ガッとベッドの上に載ったかと思うと、そのままシャシカさんに組みついて、短剣を取り上げる。ベッドの上に落ちた短剣をイナリが蹴飛ばした。ベッドの下へと落ちる。
なんとか拘束から逃れようとシャシカさんが身をよじるが、体格の差で逃れられないようで、じたばたと暴れるのみだ。

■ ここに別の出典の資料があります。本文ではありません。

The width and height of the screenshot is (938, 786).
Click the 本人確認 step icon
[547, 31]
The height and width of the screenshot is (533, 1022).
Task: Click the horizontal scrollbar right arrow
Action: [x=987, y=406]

「イナリー、マレーゼー、いるー? マレーゼの忘れ物届けにきたんだけどぉ」
フィジャの声だ。緊迫した室内とは裏腹に、非常に明るい、抜けた声。
「今取り込み中! 出られないからポストに適当に突っ込んでおいて!」
イナリが強く叫ぶ。次いで、わたしに、「その辺の長い布、取って」と指示してきた。わたしは床に散乱したものの中から、帯のような布を彼にわたした。ついでに短剣を拾ってもっと遠くへ行くよう、床で滑らせた。
「え、大丈夫?」
フィジャの心配する声。全然大丈夫じゃないけど、多分、フィジャが手伝えることはそうないと思う。フィジャだって男だからある程度の力はあると思うけど、『戦闘力』という話で考えるならば、シャシカさんには敵わないだろう。